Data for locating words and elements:
###

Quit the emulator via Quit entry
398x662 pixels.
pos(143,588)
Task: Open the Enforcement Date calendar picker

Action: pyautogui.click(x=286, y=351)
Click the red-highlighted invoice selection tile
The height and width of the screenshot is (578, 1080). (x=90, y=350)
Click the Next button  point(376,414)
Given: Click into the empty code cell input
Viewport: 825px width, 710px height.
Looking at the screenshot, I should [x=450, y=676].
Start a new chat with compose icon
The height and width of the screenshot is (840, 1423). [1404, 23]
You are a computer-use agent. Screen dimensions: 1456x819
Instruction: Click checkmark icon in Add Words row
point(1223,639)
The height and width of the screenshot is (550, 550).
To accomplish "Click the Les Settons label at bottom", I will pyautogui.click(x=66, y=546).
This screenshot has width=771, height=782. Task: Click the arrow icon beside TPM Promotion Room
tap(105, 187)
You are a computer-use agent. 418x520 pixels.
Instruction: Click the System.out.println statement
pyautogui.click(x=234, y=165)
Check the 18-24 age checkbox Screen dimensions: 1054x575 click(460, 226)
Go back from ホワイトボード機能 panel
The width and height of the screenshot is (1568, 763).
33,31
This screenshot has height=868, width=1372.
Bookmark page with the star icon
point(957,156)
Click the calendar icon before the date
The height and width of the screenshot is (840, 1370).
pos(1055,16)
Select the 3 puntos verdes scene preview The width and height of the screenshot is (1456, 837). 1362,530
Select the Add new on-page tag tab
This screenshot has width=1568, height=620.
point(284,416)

###

Do this: Arrange all the rows above as a numbered list, leaving out any blank lines.

Full response:
1. Quit the emulator via Quit entry
2. 398x662 pixels.
3. pos(143,588)
4. Task: Open the Enforcement Date calendar picker
5. Action: pyautogui.click(x=286, y=351)
6. Click the red-highlighted invoice selection tile
7. The height and width of the screenshot is (578, 1080). (x=90, y=350)
8. Click the Next button  point(376,414)
9. Given: Click into the empty code cell input
10. Viewport: 825px width, 710px height.
11. Looking at the screenshot, I should [x=450, y=676].
12. Start a new chat with compose icon
13. The height and width of the screenshot is (840, 1423). [1404, 23]
14. You are a computer-use agent. Screen dimensions: 1456x819
15. Instruction: Click checkmark icon in Add Words row
16. point(1223,639)
17. The height and width of the screenshot is (550, 550).
18. To accomplish "Click the Les Settons label at bottom", I will pyautogui.click(x=66, y=546).
19. This screenshot has width=771, height=782. Task: Click the arrow icon beside TPM Promotion Room
20. tap(105, 187)
21. You are a computer-use agent. 418x520 pixels.
22. Instruction: Click the System.out.println statement
23. pyautogui.click(x=234, y=165)
24. Check the 18-24 age checkbox Screen dimensions: 1054x575 click(460, 226)
25. Go back from ホワイトボード機能 panel
26. The width and height of the screenshot is (1568, 763).
27. 33,31
28. This screenshot has height=868, width=1372.
29. Bookmark page with the star icon
30. point(957,156)
31. Click the calendar icon before the date
32. The height and width of the screenshot is (840, 1370).
33. pos(1055,16)
34. Select the 3 puntos verdes scene preview The width and height of the screenshot is (1456, 837). 1362,530
35. Select the Add new on-page tag tab
36. This screenshot has width=1568, height=620.
37. point(284,416)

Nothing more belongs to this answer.